- Born: July 16, 1973 (age 52) Denver, Colorado, U.S.
- Occupations: Filmmaker, author
- Awards: Golden Asteroide for Grand Prize 2004 Able Edwards SciencePlusFiction Film Festival

= Graham Robertson (filmmaker) =

American filmmaker and author (born 1973)

Graham Robertson (born July 16, 1973) is an American filmmaker and author. A native of Denver, Colorado, Robertson studied film at the College of Santa Fe in Santa Fe, New Mexico.
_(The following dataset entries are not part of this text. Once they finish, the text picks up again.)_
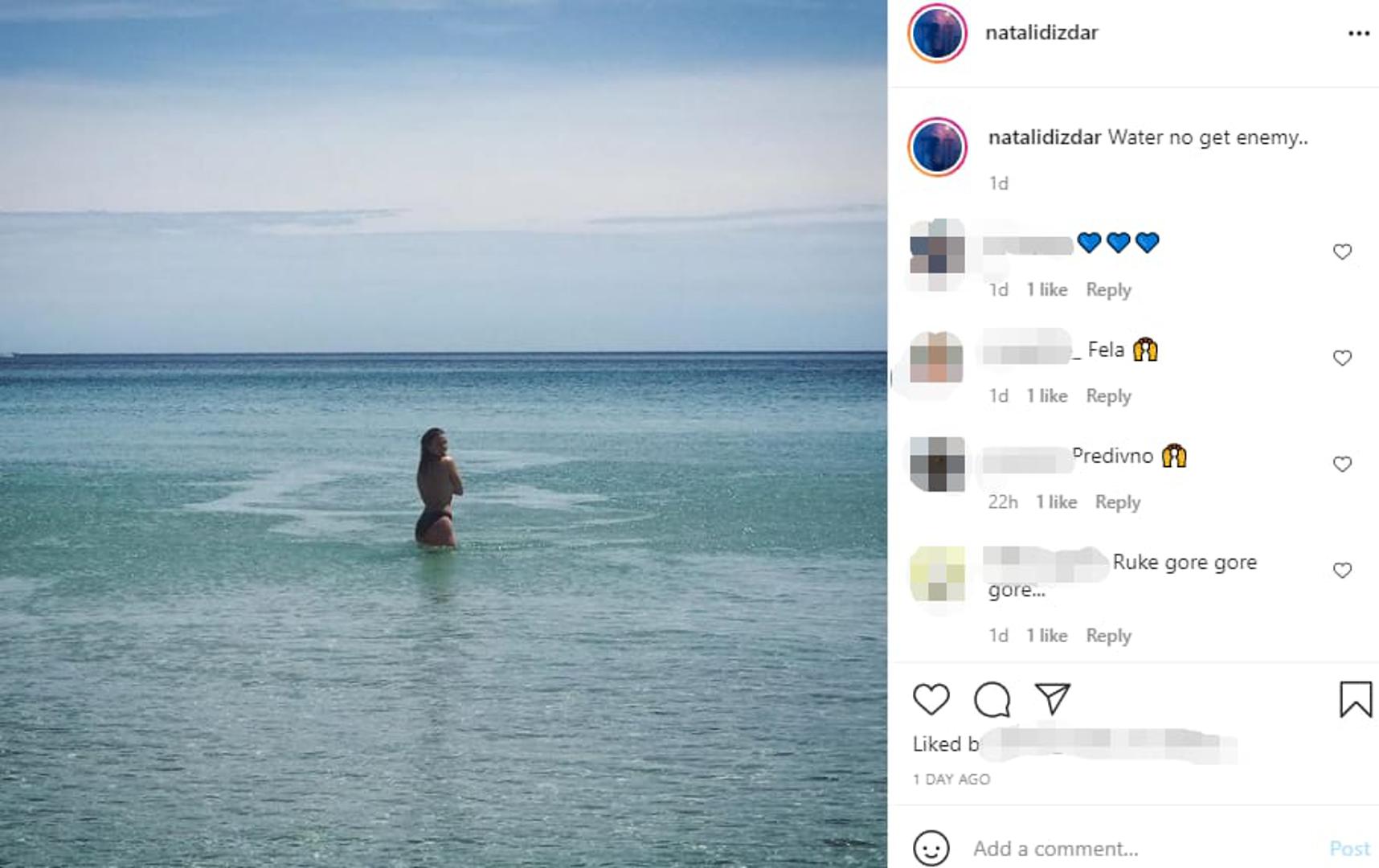Open the emoji picker smiley icon
The height and width of the screenshot is (868, 1379).
931,848
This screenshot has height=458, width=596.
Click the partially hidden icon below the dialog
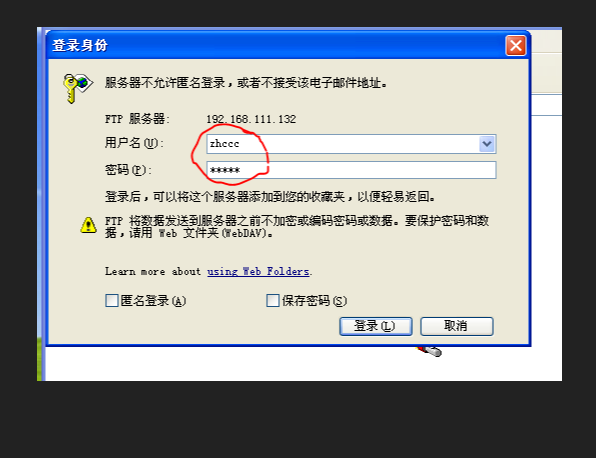pos(429,351)
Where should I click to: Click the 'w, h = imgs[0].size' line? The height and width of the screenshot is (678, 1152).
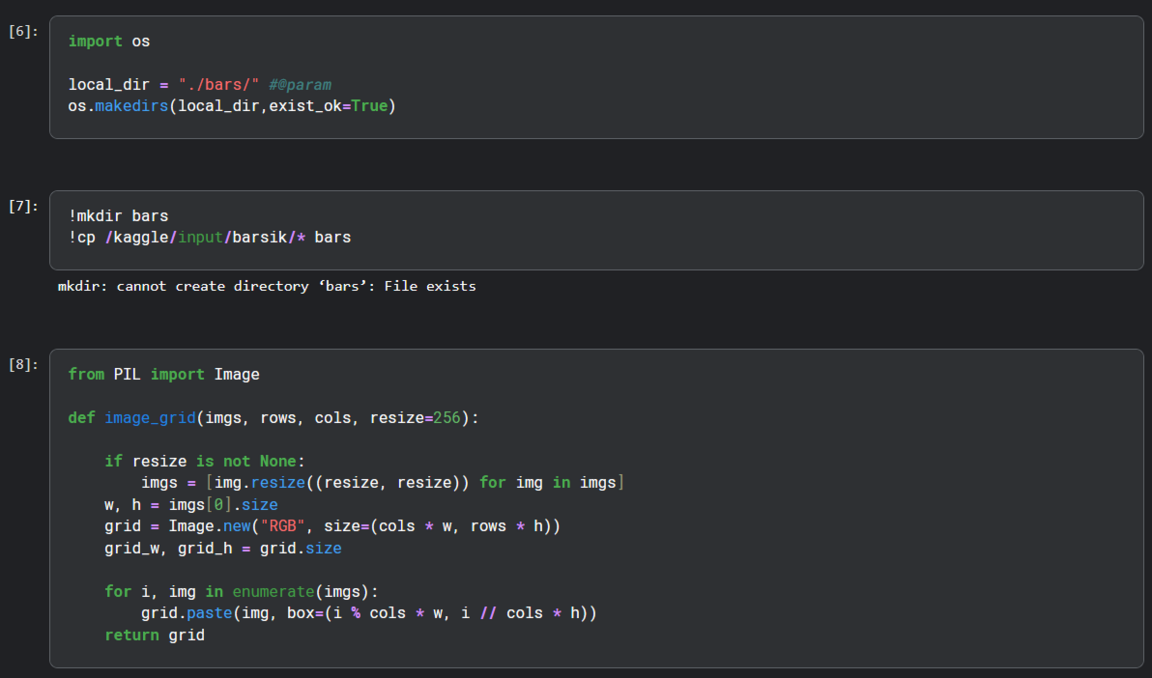191,504
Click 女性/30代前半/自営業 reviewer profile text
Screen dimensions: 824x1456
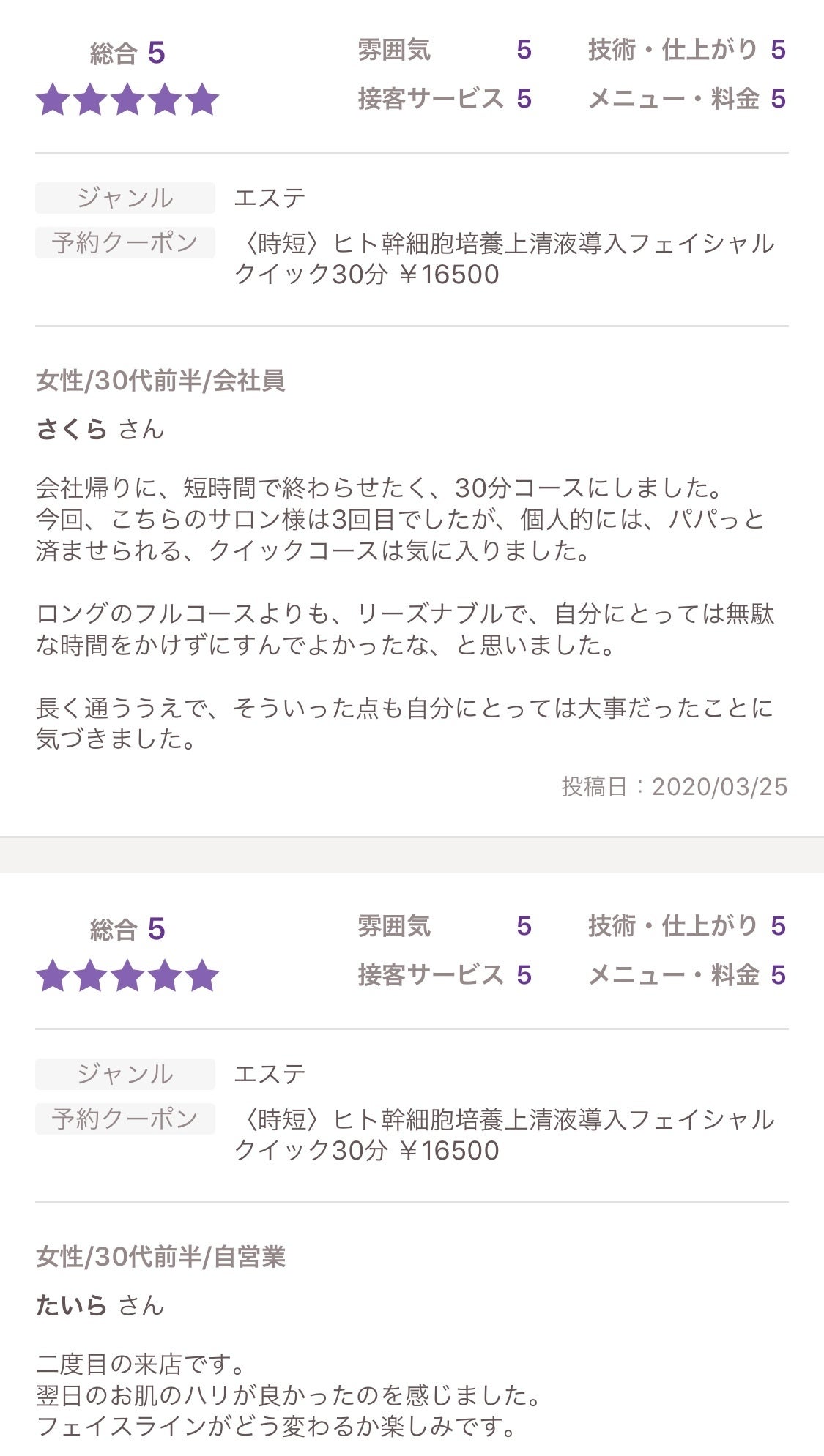click(x=160, y=1257)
Shortly thereafter, he found his way into the motion picture industry via set decoration and the art department working on numerous television series and feature films.

In 2000, Robertson, along with co-creator Philip Stark unleashed a viral internet spoof, Superfriends Wassup!, a parody of the Budweiser "Whassup?" commercial featuring clips from Hanna-Barbera's Super Friends.

In 2019, Robertson wrote, produced and directed the short film, Burbank starring Rockmond Dunbar. It's the tale of a man living in Burbank, California with a busted time machine in his garage.

Robertson has also written and directed the ultra low-budget feature film, Able Edwards. Executive produced by Steven Soderbergh and categorized by Guinness World Records as the first all green screen feature film. Able Edwards is the story about the clone of a Walt Disney/Howard Hughes type created to restore vitality to a once glorious corporation.

Based on the experiences of directing Able Edwards, Robertson went on to write the book, Desktop Cinema: Feature Filmmaking on the Home Computer, a step-by-step account into how one would make their own feature film on Apple's Macintosh computer.